Peter Jackson Yüzüklerin Efendisi (Lord of the Rings) üçlemesini tekrar izledikten sonra "tutarsız" bulduğunu itiraf etti.
Yönetmen filmlere tekrar göz attıktan sonra her yeni filmde teknolojinin gelişmesi nedeniyle bölümlerin birbirinden çok farklı göründüğünü fark etti.
Jackson üç filmde de renk derecelendirmesindeki değişimden o kadar rahatsız olmuştu ki, bu onu meşhur seriyi yeniden düzenlemeye teşvik etti.
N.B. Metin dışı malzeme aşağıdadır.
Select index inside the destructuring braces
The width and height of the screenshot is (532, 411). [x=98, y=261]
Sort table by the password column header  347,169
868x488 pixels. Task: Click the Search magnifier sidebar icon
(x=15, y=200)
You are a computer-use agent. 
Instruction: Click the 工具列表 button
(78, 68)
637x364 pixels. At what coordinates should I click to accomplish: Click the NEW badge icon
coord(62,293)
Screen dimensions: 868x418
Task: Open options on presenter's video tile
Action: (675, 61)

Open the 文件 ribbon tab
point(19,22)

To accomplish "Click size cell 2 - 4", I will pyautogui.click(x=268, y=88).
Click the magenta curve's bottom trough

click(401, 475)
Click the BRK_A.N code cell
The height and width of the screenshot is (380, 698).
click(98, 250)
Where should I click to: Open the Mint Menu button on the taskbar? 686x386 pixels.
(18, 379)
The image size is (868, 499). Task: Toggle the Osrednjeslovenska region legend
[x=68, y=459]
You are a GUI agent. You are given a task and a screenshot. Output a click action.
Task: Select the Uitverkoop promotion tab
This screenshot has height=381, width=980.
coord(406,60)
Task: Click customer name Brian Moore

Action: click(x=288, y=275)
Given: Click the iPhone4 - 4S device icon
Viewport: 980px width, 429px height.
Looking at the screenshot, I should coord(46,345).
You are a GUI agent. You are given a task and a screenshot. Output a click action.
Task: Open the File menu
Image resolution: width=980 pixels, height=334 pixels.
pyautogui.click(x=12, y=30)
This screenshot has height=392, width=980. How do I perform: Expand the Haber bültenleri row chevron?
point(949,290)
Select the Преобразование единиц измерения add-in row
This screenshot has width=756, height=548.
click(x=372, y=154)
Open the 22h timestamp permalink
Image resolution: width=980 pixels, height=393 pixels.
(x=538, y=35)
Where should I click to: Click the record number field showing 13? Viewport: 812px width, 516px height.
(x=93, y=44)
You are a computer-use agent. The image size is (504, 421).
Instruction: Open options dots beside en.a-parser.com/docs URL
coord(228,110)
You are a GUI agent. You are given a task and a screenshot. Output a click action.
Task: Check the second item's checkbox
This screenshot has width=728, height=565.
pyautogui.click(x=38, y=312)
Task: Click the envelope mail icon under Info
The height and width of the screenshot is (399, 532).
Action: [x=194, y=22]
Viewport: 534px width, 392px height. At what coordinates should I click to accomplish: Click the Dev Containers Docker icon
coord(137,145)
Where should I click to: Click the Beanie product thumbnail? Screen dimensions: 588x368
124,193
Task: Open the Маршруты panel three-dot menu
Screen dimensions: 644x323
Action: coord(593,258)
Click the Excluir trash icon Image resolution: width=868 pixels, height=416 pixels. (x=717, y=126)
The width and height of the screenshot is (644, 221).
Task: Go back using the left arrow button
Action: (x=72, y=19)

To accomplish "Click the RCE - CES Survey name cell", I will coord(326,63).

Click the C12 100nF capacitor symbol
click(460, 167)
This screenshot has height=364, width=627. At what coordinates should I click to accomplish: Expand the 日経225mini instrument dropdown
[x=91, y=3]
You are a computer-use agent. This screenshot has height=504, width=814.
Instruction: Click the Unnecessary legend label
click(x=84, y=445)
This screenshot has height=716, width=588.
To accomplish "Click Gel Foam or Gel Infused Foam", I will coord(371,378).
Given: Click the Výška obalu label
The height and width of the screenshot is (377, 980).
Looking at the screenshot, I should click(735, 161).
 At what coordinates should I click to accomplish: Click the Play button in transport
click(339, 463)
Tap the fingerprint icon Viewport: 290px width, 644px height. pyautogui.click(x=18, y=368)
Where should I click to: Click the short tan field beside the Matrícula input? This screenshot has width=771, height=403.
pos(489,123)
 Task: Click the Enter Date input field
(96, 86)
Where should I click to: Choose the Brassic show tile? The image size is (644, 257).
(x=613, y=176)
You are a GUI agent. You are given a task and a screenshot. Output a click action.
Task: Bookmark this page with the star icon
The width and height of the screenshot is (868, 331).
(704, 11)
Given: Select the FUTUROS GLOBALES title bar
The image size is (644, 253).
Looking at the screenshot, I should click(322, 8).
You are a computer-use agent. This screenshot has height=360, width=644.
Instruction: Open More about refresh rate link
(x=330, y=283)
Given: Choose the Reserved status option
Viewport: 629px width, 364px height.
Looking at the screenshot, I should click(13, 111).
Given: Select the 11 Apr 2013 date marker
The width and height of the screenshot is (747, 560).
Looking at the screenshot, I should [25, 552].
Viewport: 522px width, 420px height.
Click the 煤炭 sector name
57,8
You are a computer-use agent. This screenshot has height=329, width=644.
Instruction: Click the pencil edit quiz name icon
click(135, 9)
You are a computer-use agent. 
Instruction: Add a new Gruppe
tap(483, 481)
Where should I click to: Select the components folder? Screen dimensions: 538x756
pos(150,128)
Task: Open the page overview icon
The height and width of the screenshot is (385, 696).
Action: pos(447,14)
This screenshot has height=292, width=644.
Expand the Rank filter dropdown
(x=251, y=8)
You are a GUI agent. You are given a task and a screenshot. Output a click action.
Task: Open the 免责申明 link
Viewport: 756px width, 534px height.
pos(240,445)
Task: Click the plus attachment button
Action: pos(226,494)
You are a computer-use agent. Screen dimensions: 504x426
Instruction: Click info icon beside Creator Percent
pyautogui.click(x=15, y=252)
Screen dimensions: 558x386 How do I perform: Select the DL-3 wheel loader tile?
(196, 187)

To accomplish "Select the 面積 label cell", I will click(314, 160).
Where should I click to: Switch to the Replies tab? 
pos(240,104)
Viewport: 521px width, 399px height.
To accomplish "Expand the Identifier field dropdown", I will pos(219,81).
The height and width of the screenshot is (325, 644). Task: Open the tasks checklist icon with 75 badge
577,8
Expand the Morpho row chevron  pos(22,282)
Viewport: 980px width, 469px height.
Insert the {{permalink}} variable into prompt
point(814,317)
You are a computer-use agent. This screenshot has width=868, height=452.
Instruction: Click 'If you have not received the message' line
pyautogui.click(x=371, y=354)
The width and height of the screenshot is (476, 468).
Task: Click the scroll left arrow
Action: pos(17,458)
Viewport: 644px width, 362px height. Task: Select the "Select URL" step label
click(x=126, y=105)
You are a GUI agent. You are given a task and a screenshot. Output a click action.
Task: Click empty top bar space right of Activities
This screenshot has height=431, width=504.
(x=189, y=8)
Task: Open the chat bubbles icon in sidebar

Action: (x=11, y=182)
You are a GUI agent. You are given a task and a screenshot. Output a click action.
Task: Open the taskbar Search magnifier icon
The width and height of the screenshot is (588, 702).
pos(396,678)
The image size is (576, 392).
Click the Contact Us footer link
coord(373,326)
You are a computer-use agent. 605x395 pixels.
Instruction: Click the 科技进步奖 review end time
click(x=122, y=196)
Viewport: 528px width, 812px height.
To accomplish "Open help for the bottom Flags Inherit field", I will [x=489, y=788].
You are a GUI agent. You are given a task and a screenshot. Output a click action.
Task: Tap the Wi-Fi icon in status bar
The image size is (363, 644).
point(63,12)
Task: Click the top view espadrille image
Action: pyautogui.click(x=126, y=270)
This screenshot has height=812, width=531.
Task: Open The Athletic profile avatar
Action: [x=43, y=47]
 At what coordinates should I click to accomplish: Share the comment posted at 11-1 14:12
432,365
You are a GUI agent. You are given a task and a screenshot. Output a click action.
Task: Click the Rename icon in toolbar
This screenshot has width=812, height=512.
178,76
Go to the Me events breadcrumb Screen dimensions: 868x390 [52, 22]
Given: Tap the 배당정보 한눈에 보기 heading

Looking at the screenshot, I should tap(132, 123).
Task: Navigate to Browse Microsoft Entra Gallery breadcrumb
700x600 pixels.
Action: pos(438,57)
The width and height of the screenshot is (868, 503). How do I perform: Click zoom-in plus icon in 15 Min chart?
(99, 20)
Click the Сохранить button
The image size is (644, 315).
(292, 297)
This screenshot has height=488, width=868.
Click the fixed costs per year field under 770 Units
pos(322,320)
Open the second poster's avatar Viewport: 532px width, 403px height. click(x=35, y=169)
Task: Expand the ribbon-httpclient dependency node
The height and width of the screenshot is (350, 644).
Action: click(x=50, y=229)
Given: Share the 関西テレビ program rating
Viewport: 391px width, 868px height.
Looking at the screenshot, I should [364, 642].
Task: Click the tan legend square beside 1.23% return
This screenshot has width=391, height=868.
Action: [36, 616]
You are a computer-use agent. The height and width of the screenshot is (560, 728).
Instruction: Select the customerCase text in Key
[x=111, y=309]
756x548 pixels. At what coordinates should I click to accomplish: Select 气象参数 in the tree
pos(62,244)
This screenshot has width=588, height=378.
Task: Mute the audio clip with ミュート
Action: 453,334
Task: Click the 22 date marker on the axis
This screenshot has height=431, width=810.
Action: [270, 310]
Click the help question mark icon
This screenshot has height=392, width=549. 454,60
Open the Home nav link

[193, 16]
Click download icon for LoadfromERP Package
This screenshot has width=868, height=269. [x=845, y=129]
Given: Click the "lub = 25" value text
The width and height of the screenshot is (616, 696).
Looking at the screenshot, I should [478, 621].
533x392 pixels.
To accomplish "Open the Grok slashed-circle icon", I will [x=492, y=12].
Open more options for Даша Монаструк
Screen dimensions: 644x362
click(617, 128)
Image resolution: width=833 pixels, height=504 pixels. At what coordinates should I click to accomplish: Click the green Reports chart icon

Yönetmen, yeni bir video röportajda "Geri dönüp bu filmleri tekrar izlemek ilginçti, çünkü ne kadar tutarsız olduklarını fark ettim ve bu gerçekten de Yüzüklerin Efendisi üçlemesinin ilk olarak 20 yıl önce çekilme biçiminden kaynaklanıyor" dedi.
Jackson 2001 ve 2003 arasında vizyona giren filmlerini düzeltme olanağından bahsederken, "Şimdi tüm bu oyuncaklara sahip olmak eğlenceli, eski günlerde oynayabileceğimiz bu şeyler yoktu" dedi.
Jackson fırsatlardan istifade ederek 2012 ve 2014 arasında vizyona giren Hobbit üçlemesini bile yeniden düzenledi.
Sonuç olarak, Yüzüklerin Efendisi: Yüzük Kardeşliği'nden (The Lord of the Rings: The Fellowship of the Ring) Hobbit: Beş Ordunun Savaşı'na (The Hobbit: Battle of the Five Armies) kadar yönetmenin 6 filminin hepsi artık “aynı hikayeyi anlatan, aynı görünen ve aynı tınlayan tek ve büyük bir film gibi” hissettiriyor.
Jackson sonuçtan "memnun" olduğunu söyledi ve ekledi: "Pek çok açıdan nihayet yolculuğun sonuna ulaştığımı ve sonunda hepsini tamamladığımı hissediyorum."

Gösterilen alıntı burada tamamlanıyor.